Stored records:
────────────────

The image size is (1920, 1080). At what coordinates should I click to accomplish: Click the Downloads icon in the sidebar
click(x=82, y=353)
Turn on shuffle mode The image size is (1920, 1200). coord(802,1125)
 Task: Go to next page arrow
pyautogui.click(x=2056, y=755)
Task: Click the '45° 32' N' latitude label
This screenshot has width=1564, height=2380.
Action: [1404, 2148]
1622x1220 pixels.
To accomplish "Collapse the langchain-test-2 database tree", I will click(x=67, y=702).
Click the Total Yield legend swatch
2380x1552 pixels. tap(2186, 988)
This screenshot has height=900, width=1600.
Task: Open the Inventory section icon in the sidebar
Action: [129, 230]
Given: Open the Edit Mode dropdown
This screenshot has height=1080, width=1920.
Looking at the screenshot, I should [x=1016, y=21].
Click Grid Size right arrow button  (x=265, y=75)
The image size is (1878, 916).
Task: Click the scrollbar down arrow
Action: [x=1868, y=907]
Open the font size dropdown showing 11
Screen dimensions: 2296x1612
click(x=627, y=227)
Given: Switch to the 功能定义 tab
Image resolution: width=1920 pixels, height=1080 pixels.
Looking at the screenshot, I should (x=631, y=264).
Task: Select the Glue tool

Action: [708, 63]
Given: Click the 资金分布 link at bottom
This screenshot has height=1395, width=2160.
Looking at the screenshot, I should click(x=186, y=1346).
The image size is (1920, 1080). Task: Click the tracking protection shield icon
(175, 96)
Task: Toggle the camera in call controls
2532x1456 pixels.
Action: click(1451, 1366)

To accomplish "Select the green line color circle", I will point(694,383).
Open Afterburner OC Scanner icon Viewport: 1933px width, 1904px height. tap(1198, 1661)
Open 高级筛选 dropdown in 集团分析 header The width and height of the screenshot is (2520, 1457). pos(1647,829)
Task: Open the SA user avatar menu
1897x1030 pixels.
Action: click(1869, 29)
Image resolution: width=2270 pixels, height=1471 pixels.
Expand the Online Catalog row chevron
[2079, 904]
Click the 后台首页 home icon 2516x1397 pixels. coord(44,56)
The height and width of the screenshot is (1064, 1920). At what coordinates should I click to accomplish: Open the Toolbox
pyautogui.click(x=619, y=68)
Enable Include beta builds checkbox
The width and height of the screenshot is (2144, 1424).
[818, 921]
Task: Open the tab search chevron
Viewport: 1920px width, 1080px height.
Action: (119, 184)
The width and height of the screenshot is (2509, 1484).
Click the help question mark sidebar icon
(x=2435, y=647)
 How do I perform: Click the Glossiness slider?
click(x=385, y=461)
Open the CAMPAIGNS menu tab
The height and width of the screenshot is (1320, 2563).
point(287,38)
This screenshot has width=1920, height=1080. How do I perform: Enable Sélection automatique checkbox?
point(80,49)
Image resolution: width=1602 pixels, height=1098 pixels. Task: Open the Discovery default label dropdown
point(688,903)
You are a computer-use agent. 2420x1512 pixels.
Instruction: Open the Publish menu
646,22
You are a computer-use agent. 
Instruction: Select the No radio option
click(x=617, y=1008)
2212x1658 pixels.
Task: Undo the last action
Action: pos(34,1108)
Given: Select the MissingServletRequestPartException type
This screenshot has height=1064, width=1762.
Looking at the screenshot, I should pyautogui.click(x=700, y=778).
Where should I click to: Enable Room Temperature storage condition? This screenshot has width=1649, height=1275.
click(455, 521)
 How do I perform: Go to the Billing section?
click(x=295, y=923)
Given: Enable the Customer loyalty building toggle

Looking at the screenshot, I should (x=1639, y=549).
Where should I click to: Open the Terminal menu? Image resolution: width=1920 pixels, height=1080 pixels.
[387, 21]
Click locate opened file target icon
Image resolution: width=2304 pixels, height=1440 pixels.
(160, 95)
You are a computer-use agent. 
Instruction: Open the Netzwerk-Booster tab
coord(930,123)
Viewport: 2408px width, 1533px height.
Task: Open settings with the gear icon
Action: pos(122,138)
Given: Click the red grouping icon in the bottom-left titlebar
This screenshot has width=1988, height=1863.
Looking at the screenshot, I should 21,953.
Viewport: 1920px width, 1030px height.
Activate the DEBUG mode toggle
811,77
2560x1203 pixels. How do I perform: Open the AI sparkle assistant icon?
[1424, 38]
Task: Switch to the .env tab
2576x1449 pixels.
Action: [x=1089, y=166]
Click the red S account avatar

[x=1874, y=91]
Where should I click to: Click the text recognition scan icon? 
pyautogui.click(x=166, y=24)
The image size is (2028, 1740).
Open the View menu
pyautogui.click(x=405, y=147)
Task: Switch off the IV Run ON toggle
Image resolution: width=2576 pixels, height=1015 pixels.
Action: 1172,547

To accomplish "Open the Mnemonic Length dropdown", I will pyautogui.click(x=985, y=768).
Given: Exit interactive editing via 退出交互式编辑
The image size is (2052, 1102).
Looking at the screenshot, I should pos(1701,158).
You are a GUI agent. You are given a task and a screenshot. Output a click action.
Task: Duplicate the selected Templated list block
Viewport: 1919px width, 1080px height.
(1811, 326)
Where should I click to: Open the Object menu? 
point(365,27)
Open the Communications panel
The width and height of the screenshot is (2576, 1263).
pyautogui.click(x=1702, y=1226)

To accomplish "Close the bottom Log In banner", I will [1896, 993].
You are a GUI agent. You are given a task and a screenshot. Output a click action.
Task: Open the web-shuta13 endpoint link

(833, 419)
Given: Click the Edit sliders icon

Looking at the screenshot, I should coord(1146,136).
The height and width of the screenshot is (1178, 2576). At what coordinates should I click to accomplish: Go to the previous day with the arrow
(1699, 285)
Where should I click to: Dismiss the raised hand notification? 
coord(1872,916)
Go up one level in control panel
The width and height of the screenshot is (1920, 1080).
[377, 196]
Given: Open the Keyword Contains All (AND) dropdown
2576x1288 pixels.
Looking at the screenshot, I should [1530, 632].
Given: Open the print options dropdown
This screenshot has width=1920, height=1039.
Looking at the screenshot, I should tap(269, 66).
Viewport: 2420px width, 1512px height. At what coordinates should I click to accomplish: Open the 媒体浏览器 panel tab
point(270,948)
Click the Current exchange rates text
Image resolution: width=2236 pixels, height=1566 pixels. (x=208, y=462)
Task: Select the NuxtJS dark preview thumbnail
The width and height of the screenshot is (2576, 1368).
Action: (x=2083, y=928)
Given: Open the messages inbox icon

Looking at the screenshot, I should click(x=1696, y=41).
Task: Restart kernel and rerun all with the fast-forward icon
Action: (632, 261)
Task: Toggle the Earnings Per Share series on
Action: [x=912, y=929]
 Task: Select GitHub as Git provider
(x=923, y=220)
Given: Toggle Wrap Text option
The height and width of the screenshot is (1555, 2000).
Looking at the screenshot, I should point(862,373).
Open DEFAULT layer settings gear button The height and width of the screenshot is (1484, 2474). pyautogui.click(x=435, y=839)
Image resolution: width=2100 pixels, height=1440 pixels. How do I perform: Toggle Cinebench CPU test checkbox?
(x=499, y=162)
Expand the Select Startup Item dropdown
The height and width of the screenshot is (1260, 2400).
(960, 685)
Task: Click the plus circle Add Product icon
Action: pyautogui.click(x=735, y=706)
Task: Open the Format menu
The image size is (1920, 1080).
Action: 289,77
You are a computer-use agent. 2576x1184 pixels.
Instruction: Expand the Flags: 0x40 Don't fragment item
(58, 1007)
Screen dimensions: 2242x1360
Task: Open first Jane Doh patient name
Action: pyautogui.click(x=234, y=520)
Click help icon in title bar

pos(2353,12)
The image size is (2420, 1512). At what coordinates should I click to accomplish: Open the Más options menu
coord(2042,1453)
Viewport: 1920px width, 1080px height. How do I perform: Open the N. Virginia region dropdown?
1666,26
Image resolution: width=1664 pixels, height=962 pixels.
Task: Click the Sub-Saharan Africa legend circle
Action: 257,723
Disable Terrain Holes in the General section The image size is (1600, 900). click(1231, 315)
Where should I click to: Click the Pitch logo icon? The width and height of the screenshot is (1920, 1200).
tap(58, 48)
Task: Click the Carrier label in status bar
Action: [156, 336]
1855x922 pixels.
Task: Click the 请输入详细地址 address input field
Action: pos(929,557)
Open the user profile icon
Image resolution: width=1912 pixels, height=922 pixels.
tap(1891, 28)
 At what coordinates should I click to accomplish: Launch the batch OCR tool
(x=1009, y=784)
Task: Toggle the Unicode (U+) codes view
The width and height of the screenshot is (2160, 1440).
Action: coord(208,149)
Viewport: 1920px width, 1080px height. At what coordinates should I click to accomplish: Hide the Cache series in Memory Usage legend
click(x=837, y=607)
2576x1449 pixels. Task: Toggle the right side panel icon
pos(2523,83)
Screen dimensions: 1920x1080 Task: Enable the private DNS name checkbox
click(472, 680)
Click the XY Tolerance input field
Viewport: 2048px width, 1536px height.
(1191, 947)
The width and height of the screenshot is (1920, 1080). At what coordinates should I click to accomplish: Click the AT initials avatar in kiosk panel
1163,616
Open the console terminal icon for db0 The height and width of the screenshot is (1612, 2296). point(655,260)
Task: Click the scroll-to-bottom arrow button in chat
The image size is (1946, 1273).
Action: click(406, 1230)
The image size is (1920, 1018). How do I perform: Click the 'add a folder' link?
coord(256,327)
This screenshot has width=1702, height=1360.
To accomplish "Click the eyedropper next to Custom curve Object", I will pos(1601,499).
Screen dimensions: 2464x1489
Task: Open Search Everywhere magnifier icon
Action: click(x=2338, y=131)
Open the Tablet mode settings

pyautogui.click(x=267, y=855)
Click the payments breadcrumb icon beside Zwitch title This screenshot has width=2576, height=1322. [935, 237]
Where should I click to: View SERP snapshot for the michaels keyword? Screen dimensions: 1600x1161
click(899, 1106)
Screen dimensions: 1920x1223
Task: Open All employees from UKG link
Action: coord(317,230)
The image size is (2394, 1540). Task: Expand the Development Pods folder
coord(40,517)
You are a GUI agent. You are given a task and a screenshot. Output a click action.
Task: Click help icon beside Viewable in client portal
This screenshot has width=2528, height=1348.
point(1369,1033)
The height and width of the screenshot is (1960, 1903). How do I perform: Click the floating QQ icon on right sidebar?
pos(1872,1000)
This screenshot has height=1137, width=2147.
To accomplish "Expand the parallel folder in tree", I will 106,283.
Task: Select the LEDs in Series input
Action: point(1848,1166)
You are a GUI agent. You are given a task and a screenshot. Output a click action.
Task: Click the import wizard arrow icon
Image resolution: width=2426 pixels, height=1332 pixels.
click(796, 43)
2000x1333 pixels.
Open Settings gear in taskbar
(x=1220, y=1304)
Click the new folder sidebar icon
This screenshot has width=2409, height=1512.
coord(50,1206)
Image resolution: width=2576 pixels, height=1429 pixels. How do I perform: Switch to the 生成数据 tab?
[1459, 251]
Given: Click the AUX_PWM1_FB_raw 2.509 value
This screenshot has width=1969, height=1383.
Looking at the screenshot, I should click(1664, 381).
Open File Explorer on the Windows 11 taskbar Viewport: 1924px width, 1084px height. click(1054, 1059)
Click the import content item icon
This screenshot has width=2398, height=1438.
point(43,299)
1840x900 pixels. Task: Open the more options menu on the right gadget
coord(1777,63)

────────────────

= ABOUT THIS EXERCISE =
Set aside each line above that includes the string "computer" and report it.

= EXPECTED ANSWER =
You are a computer-use agent. 2420x1512 pixels.
You are a computer-use agent. 
You are a computer-use agent. 
You are a computer-use agent. 2576x1184 pixels.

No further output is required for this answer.